Could you copy each line of the listing below that has the word "target"?

◆ Dataset records
•••••
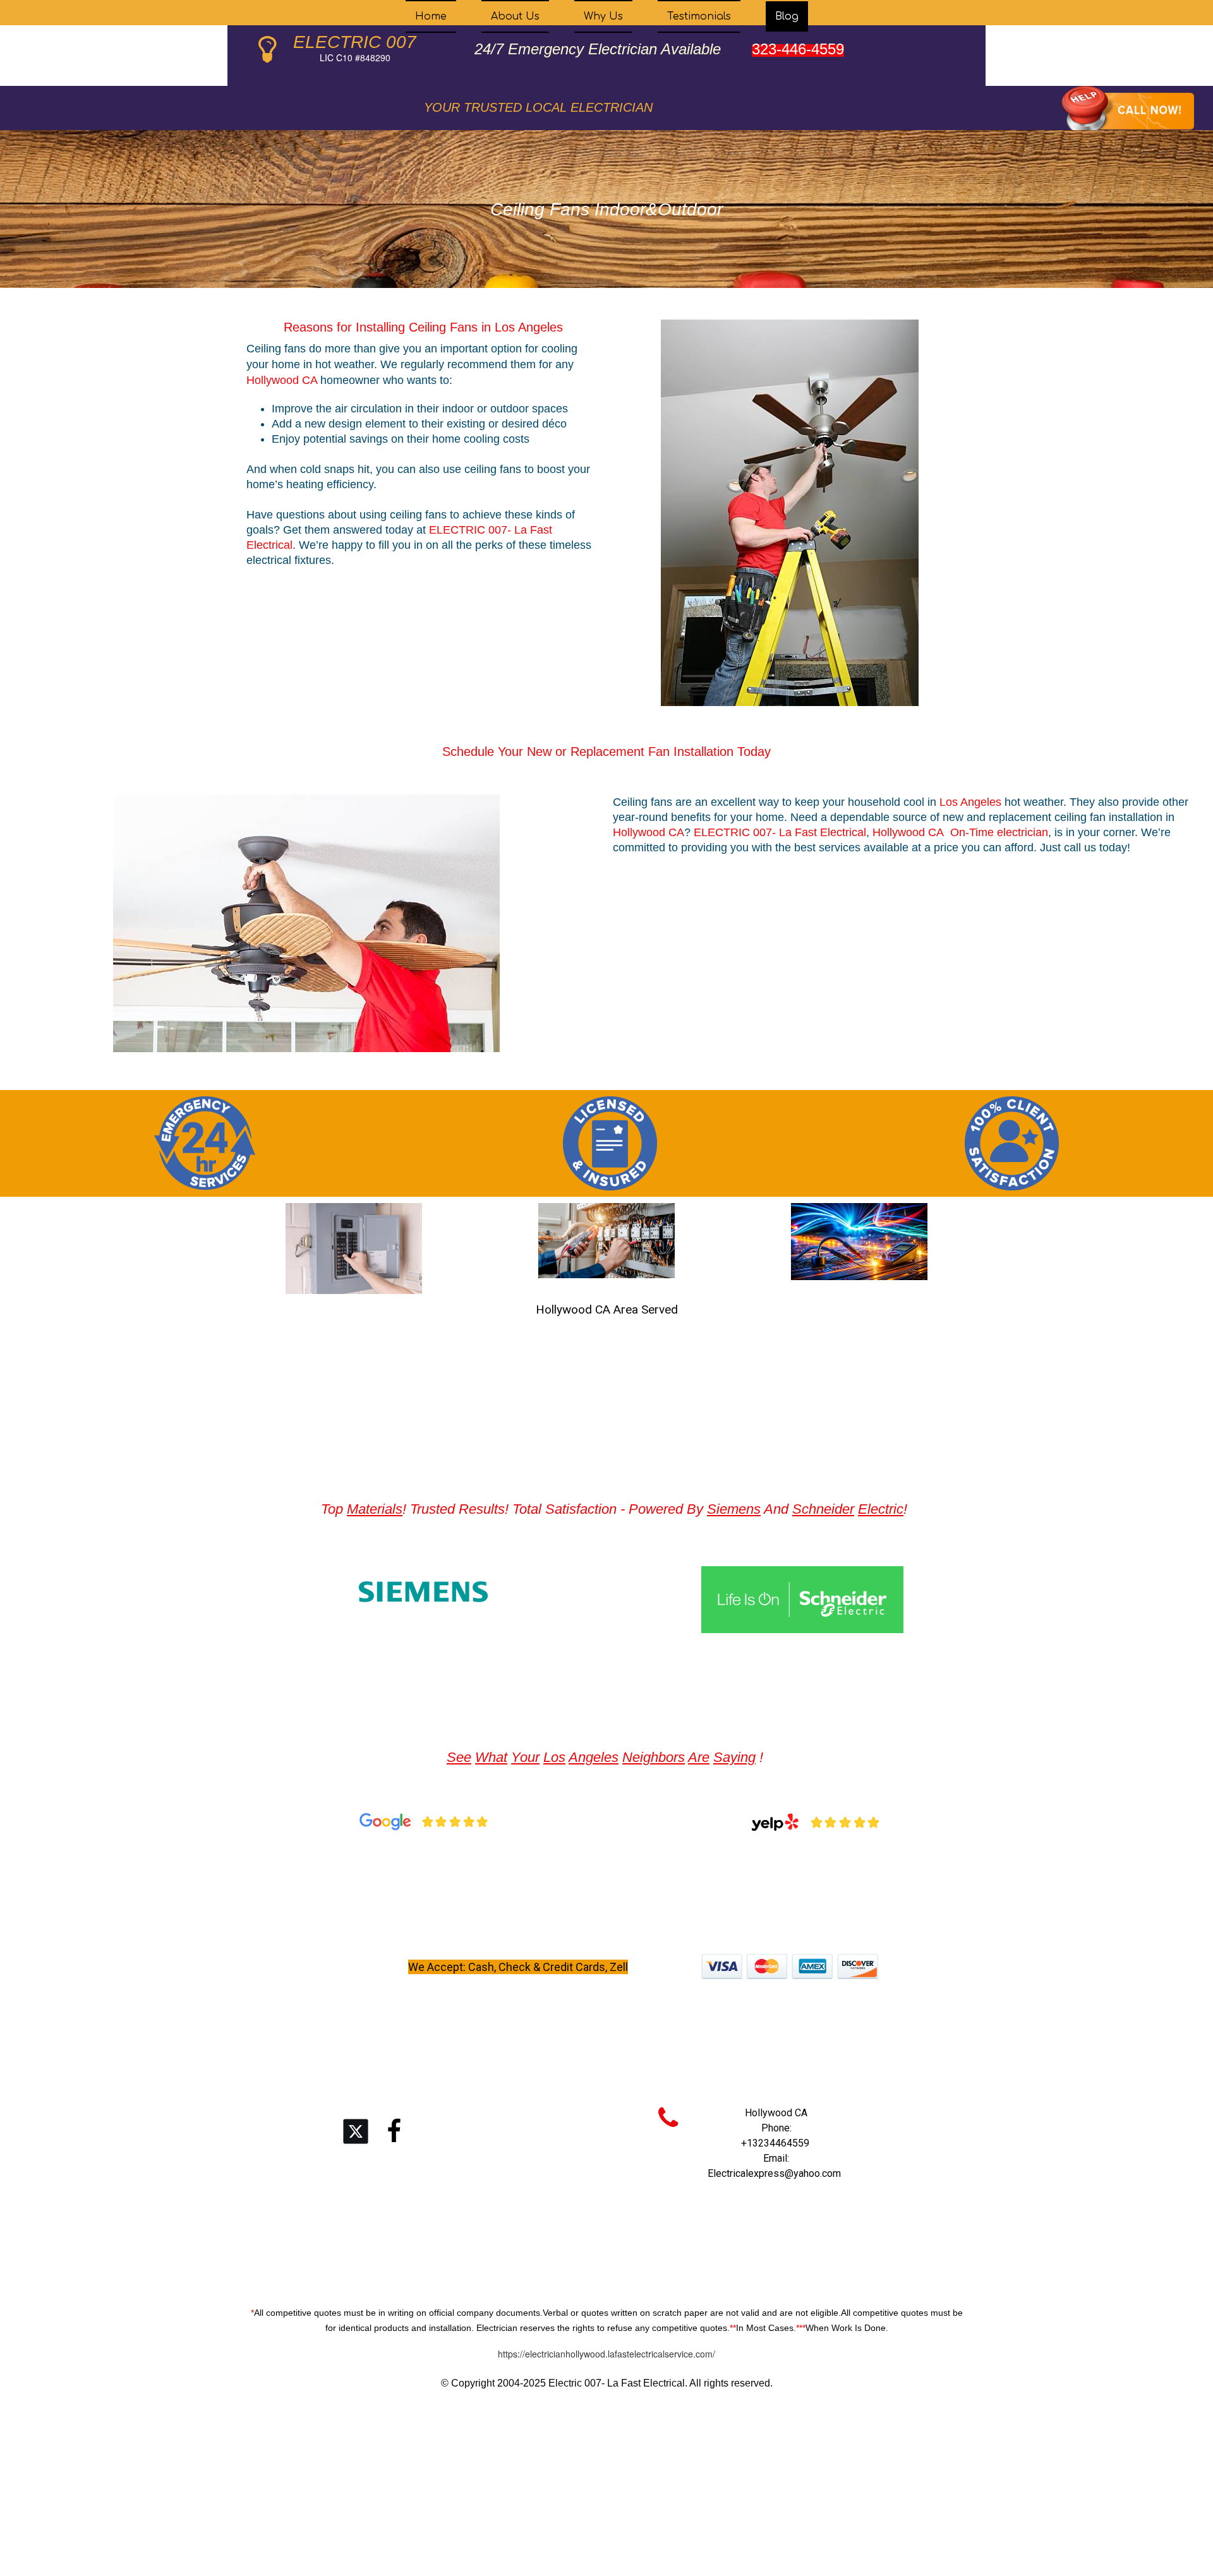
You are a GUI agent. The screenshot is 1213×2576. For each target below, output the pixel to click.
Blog (787, 16)
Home (431, 16)
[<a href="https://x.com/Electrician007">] (355, 2131)
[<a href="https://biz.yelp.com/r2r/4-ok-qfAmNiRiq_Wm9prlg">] (815, 1822)
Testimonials (699, 16)
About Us (515, 16)
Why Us (603, 16)
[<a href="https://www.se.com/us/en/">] (802, 1599)
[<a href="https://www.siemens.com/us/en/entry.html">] (423, 1591)
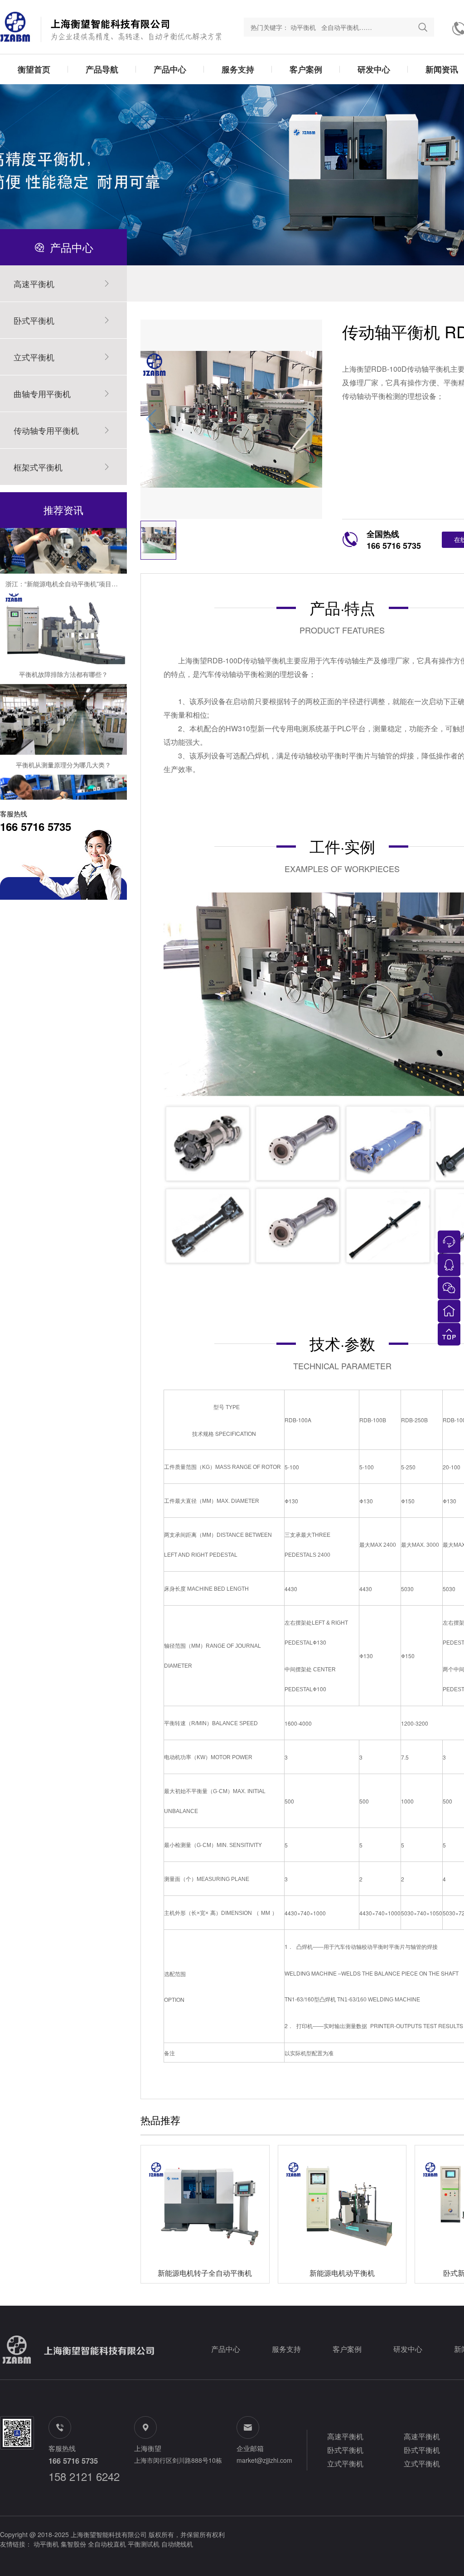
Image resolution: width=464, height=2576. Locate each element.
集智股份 (73, 2543)
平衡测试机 (144, 2543)
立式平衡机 (345, 2463)
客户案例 (306, 69)
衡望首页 (34, 69)
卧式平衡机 (345, 2450)
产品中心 (170, 69)
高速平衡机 (345, 2436)
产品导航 (102, 69)
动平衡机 (46, 2543)
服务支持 (238, 69)
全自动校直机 (107, 2543)
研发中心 (374, 69)
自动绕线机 (177, 2543)
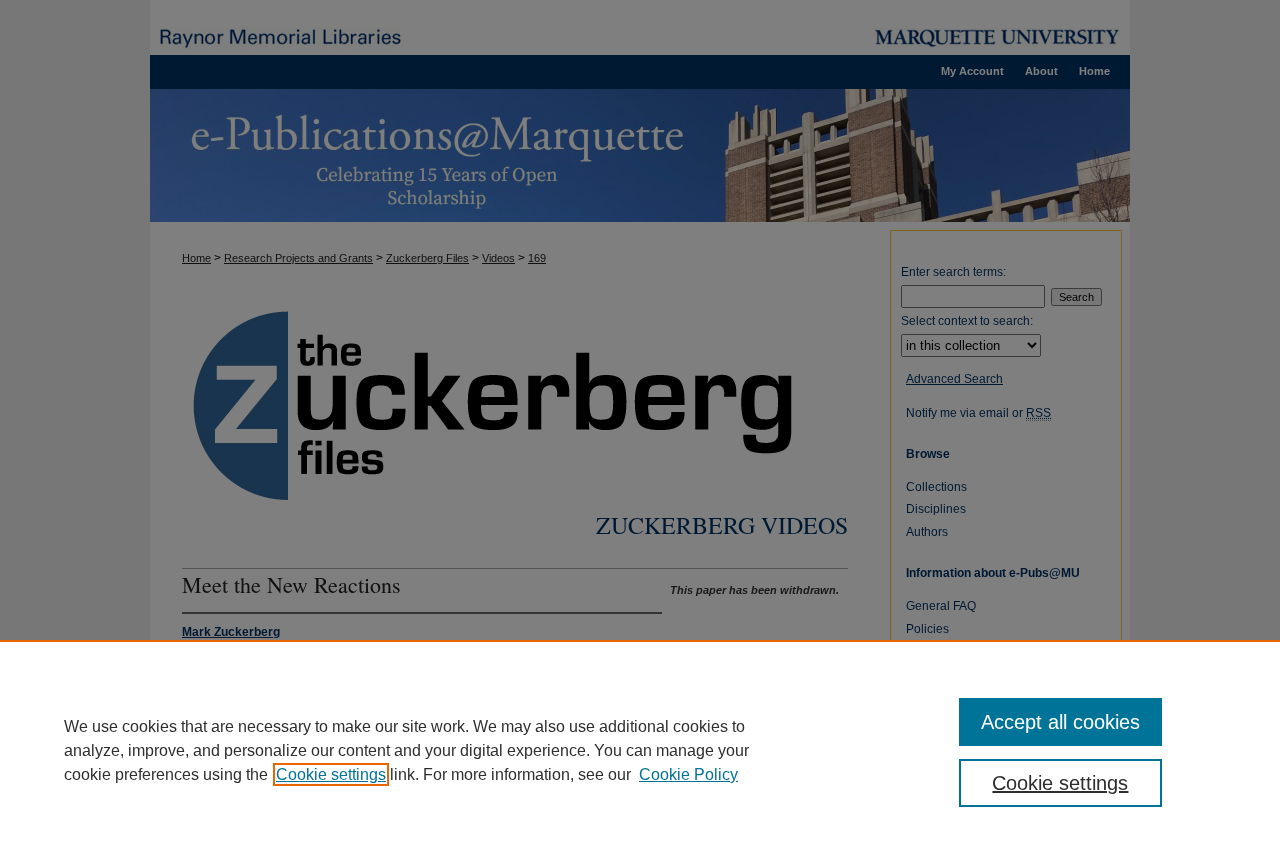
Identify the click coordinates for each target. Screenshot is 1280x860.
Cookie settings (331, 774)
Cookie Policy (688, 774)
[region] (640, 750)
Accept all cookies (1060, 722)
•••••
◆ Answer to the problem
You are a GUI agent. The screenshot is 1213×2576. For each target below, output the pixel to click.
Identify the click coordinates for each target. Screenshot is 1280x860.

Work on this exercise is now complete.